BRIEF: Using the entries that follow, write out the line containing "Task: Redeem Project CARS on Steam", the line containing "Click the Dune watermark logo in the chart", and every line between them, exactly and nothing else.
===== PROVIDED MATERIAL
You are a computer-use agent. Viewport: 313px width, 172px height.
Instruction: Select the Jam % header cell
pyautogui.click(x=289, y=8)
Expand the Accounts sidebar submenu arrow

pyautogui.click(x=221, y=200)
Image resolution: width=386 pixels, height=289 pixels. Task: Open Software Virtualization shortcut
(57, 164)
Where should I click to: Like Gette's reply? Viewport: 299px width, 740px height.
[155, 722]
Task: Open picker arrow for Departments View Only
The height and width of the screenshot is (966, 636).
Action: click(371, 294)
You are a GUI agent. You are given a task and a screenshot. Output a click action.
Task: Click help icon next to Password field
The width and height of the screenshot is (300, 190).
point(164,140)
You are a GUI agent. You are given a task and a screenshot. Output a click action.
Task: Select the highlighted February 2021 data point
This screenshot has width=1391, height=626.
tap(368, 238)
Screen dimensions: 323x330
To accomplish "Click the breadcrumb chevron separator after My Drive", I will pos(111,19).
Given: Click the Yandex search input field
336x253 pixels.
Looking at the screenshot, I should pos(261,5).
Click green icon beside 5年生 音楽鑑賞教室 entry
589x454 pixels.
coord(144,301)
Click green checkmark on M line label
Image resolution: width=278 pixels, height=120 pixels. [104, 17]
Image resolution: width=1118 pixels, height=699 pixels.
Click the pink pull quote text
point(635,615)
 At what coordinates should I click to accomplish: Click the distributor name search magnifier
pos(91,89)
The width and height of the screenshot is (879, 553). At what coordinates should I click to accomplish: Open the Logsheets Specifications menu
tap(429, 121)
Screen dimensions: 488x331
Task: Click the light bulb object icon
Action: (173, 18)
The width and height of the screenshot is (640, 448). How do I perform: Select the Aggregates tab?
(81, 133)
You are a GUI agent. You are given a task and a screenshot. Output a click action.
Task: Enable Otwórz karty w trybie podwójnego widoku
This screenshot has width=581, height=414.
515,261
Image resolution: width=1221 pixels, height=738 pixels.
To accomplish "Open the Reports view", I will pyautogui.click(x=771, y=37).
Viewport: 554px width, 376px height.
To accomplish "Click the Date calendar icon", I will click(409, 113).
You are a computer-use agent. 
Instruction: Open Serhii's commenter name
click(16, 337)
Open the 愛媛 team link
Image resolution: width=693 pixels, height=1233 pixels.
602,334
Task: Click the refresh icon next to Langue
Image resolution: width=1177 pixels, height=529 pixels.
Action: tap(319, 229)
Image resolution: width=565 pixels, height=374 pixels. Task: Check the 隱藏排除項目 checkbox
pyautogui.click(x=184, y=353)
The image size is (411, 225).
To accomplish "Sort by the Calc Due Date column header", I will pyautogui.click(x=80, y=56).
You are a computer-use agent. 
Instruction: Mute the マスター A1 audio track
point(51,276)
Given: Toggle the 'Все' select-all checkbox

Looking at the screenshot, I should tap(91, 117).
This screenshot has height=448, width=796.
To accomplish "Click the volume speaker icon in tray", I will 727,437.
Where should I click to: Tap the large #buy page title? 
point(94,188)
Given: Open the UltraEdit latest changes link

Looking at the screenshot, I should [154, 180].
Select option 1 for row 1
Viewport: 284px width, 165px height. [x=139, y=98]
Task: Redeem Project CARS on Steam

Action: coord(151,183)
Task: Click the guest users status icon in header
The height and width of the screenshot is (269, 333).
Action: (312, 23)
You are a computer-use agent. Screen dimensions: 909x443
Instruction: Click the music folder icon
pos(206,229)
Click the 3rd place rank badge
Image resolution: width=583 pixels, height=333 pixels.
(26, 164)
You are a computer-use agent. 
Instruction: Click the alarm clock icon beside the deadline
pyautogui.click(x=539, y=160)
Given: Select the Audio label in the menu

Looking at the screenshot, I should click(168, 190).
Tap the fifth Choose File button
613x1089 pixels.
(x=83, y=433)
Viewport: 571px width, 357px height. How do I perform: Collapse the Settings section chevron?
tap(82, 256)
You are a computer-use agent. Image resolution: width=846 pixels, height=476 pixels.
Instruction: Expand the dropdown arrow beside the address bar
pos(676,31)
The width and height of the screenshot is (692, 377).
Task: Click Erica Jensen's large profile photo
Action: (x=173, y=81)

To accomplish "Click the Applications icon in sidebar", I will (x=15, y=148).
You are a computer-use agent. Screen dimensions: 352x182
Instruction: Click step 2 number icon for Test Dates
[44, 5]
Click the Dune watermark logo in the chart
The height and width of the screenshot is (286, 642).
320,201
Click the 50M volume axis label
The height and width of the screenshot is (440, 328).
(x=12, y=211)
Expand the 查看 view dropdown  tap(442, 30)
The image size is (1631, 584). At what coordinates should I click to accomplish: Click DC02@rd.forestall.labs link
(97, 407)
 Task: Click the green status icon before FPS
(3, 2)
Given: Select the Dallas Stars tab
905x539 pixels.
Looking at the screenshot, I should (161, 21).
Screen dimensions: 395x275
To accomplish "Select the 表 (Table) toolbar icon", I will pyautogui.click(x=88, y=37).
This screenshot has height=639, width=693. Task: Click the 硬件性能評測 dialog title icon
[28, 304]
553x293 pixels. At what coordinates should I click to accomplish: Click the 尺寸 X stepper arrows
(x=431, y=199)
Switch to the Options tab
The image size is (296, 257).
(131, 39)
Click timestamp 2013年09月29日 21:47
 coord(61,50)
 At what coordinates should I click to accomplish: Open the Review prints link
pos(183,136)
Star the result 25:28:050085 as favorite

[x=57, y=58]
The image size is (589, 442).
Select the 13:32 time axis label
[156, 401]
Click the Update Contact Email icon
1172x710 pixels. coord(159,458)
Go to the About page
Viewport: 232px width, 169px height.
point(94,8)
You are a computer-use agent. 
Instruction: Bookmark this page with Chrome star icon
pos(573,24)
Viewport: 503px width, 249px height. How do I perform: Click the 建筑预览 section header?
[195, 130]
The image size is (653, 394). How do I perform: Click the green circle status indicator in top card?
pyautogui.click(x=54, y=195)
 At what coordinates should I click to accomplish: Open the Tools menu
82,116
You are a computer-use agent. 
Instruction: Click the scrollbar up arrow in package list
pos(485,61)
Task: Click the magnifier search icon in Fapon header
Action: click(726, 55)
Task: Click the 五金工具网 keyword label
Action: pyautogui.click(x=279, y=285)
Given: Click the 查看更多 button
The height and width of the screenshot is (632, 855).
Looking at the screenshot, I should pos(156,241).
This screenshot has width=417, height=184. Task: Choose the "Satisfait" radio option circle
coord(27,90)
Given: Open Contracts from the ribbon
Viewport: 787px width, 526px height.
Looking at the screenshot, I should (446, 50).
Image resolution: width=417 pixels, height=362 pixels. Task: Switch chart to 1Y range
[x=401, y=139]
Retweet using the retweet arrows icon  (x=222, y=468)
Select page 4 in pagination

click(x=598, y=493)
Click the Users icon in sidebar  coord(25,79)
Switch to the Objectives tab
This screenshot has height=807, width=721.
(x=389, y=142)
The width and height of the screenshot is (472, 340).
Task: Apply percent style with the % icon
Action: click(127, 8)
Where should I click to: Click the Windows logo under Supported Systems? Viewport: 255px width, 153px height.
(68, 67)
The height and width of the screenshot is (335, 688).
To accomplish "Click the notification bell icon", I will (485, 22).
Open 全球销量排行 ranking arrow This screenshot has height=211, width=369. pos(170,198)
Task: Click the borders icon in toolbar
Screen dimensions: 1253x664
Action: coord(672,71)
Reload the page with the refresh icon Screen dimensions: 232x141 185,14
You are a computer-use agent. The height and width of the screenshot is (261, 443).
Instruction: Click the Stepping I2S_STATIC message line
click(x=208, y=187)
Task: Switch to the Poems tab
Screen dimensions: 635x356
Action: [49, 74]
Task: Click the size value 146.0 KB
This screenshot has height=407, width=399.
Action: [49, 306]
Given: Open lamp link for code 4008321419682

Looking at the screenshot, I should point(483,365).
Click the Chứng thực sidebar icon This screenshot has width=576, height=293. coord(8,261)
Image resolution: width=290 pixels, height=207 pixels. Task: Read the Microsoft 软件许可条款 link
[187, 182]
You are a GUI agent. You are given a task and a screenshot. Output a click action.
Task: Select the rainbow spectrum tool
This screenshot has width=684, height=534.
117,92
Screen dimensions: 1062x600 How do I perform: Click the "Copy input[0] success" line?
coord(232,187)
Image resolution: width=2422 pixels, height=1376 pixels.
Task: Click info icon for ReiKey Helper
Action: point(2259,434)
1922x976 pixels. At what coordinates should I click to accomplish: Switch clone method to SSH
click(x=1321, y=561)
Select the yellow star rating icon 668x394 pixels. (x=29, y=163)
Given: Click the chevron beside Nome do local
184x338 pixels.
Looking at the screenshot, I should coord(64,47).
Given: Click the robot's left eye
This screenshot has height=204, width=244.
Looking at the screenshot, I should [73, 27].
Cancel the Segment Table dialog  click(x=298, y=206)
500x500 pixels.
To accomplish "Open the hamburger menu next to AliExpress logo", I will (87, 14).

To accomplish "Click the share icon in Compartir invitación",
==========
EXERCISE ANSWER:
Task: Redeem Project CARS on Steam

Action: coord(151,183)
Task: Click the guest users status icon in header
The height and width of the screenshot is (269, 333).
Action: (312, 23)
You are a computer-use agent. Screen dimensions: 909x443
Instruction: Click the music folder icon
pos(206,229)
Click the 3rd place rank badge
Image resolution: width=583 pixels, height=333 pixels.
(26, 164)
You are a computer-use agent. 
Instruction: Click the alarm clock icon beside the deadline
pyautogui.click(x=539, y=160)
Given: Select the Audio label in the menu

Looking at the screenshot, I should click(168, 190).
Tap the fifth Choose File button
613x1089 pixels.
(x=83, y=433)
Viewport: 571px width, 357px height. How do I perform: Collapse the Settings section chevron?
tap(82, 256)
You are a computer-use agent. Image resolution: width=846 pixels, height=476 pixels.
Instruction: Expand the dropdown arrow beside the address bar
pos(676,31)
The width and height of the screenshot is (692, 377).
Task: Click Erica Jensen's large profile photo
Action: (x=173, y=81)

To accomplish "Click the Applications icon in sidebar", I will (x=15, y=148).
You are a computer-use agent. Screen dimensions: 352x182
Instruction: Click step 2 number icon for Test Dates
[44, 5]
Click the Dune watermark logo in the chart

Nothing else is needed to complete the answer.